Un estudio científico registró la muerte de pichones de pingüino papúa durante una ola de calor en la isla Martillo, Tierra del Fuego, y detectó un adelanto en su temporada reproductiva.
Buenos Aires, 21 de mayo (NA) – Especialistas detectaron que una ola de calor probablemente causó la muerte de pichones de pingüino papúa (Pygoscelis papua) en una colonia de la isla Martillo, en Tierra del Fuego. El hallazgo se enmarca en un monitoreo con cámaras trampa realizado entre 2013 y 2024, cuyos resultados fueron publicados en la revista PLOS One.
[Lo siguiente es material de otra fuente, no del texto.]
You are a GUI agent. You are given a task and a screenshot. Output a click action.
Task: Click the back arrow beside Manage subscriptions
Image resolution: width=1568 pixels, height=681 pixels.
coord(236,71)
El estudio, a cargo de científicos del CONICET, WCS (Wildlife Conservation Society) y la Universidad Oxford Brookes (Reino Unido), observó eventos de mortalidad aguda relacionados con el calor. Durante una ola de calor de tres días en enero de 2015, con temperaturas de hasta 24 °C, cinco de los 32 pichones de la colonia murieron en menos de 45 minutos. Los investigadores descartaron hambre, depredadores y enfermedades como causas, ya que los pichones tenían un peso normal y no presentaban heridas ni signos de enfermedad. Sin embargo, la causa exacta no pudo determinarse debido al estado de descomposición de los cuerpos.
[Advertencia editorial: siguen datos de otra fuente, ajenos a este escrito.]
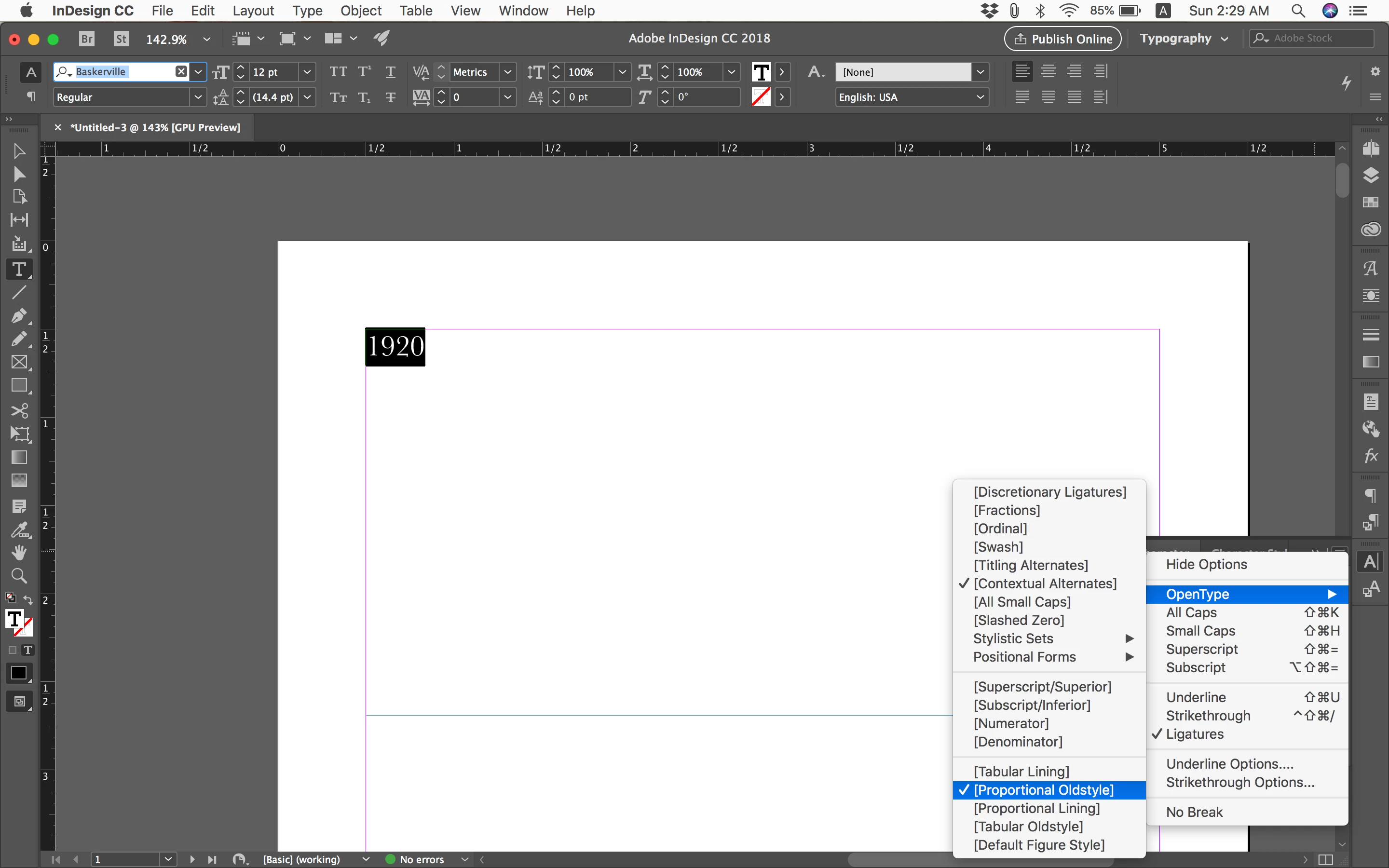
Task: Open the English: USA language dropdown
Action: (x=912, y=97)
El monitoreo también reveló que, por encima de los 20 °C, los pichones abandonaban el área de nidificación para buscar sombra en arbustos cercanos o refrescarse en la playa. Además, la colonia adelanta su temporada reproductiva dos días por año, lo que reduce la exposición de los pichones a los días más peligrosos del verano y favorece su supervivencia.